RE: Why does God hate babies who have not sinned?
October 16, 2012 at 6:17 pm
(This post was last modified: October 16, 2012 at 6:29 pm by Reasonable_Jeff.)
(October 16, 2012 at 11:02 am)Minimalist Wrote: Actually, that makes sense. Of course, what makes more sense is that there was no "body" and all of this shit is merely the last edition of the dying/resurrected vegetation god which was so prevalent in the ancient world.
The Greeks, Egyptians, and Mesopotamians all had them. "Jesus" was nothing new.
N.T. Wright has done an impressive amount of research regarding the resurrection and the cultural milieu it took place in. He notes that the most influential thinker of the time was Homer and as far as Homer was concerned resurrection was just something that didn't happen. Wright provides a helpful summary, "Christianity was born into a world where its central claim was known to be false. Many believed that the dead were non-existent; outside Judaism, nobody believed in resurrection."
The writings of the Greek philosophers like Plato and Cicero portrayed the world in a dualistic view where the body was tainted and the spirit was pure. Those who followed Plato or Cicero did not want a body again; those who followed Homer knew they would not get one.
Wright concludes, "Nobody in the pagan world of Jesus' day and thereafter actually claimed that somebody had been truly dead and had then come to be truly, and bodily, alive once more."
What about the Jews themselves? What did they believe in regards to resurrection?
The teachings of Judaism were that at the end of the world, when time had come to an end, there would be a general resurrection to life for the righteous. However, the Jews had no conception of a resurrection that would take place in the middle of history for only one person. We often look back on history with our own knowledge reading into the situations of the past with our own biases. Jewish belief always concerned a general resurrection of the people at the end of time, not the resurrection of an isolated individual or in the middle of history.
Also Edwin Yamauchi has done research on the resurrection and concluded that there is no possibility that the idea of a resurrection was borrowed because there is no definitive evidence for the teaching of a deity resurrection in any of the mystery religions prior to the second century...which would have been way after the Christians were believing in it. It would seem that the other religions were actually influenced by Christianity!
*N.T. Wright, "The Resurrection of the Son of God" (Minneapolis: Fortress Press, 2003)
*Edwin Yamauchi, "Easter: Myth, Hallucination, or History?" Christianity Today, March 15, 1974 and March 29, 1974
(October 16, 2012 at 12:02 pm)Darkstar Wrote: I'm not sure what that has to do with the dead walking the streets and appearing before many people.Earlier you had said this...

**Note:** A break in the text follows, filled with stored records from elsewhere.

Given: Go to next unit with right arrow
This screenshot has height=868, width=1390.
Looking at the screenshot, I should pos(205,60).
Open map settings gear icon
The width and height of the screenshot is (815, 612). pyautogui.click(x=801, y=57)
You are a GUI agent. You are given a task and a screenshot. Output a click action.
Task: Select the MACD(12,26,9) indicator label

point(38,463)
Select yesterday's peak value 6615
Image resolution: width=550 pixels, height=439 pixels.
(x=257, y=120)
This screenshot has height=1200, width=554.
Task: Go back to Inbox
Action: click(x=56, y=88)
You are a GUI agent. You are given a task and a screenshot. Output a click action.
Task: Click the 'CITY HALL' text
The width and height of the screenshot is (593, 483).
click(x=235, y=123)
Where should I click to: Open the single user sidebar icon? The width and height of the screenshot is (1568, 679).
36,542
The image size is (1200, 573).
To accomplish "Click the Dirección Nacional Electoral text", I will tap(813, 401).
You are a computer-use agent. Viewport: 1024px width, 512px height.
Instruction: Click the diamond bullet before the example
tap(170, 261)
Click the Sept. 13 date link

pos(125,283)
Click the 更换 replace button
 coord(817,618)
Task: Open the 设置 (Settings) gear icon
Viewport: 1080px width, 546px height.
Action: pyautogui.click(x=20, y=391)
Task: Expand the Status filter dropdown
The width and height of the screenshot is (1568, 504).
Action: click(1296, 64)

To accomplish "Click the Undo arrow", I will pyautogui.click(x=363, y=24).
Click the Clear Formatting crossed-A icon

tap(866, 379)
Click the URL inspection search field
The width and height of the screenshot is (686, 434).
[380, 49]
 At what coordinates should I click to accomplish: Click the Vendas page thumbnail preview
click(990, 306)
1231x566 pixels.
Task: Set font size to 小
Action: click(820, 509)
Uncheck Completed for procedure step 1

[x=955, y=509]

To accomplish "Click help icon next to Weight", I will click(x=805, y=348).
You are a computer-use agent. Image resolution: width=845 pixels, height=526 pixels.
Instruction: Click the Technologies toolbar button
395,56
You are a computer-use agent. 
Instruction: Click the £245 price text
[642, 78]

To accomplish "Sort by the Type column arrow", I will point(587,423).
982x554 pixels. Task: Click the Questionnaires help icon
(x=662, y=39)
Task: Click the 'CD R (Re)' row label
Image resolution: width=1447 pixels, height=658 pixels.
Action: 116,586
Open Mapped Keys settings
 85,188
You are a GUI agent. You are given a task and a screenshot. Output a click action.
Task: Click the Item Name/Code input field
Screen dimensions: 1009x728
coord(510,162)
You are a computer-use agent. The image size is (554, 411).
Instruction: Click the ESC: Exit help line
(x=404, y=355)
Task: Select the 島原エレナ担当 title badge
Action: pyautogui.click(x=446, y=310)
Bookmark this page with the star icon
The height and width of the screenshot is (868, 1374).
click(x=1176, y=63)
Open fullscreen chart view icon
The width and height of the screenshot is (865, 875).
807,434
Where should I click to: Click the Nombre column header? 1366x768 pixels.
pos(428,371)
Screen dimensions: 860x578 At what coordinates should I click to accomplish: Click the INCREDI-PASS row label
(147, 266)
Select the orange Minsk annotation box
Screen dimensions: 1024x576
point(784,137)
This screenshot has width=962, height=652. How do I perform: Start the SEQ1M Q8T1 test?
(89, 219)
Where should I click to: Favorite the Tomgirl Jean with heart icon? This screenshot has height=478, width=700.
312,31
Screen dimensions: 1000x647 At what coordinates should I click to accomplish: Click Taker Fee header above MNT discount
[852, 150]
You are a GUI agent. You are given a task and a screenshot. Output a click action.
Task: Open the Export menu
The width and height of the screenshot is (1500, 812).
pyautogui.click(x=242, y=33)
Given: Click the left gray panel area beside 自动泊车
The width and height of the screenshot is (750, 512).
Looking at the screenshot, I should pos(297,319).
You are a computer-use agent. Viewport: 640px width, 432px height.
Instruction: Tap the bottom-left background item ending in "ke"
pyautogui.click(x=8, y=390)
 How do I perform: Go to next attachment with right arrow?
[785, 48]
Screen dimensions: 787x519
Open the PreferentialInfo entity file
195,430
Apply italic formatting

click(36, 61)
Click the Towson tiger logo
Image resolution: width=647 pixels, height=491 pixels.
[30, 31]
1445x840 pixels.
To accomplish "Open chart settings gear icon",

(October 16, 2012 at 12:02 pm)Darkstar Wrote: Maybe not. Maybe they didn't believe he was messiah, but wanted to carry on his ideals in the form of a new religion and made fake claims of a ressurrection (among other miracles) to fool people into following teachings they believed to be right.That's what I was addressing.
(October 16, 2012 at 12:02 pm)Darkstar Wrote: I used 'zombie' lightlySo did I
(October 16, 2012 at 12:02 pm)Darkstar Wrote: Either that or he was god in human form. Which seems more likely?It seems to me that given the facts of the empty tomb, post-mortem appearances and the changed convictions of the disciples we have reasonable evidence to believe that Jesus really was who He said He was.
What seems unlikely to me is to posit that all of these events occurred by natural means rather than super-natural given the evidence.
(October 16, 2012 at 12:02 pm)Darkstar Wrote: Why did no one of the era write about it?They did write about it. Letters from the Saul of Tarsus, the historical biographies of Jesus life, they have been found and preserved. These are primarily historical documents.
It wasn't until later that the church compiled these into a book that we now know as the Bible.